### EXERCISE DESCRIPTION
Reproduce the listing below, replacing "blue arrow" with "blue chevron" and leaving everything else unchanged.

================

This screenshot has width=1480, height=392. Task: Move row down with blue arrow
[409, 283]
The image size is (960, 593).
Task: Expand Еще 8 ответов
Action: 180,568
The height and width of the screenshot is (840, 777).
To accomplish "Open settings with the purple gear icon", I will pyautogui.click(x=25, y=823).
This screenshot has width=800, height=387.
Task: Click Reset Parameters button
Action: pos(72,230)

================

### ANSWER TO THIS TASK
This screenshot has width=1480, height=392. Task: Move row down with blue chevron
[409, 283]
The image size is (960, 593).
Task: Expand Еще 8 ответов
Action: 180,568
The height and width of the screenshot is (840, 777).
To accomplish "Open settings with the purple gear icon", I will pyautogui.click(x=25, y=823).
This screenshot has width=800, height=387.
Task: Click Reset Parameters button
Action: pos(72,230)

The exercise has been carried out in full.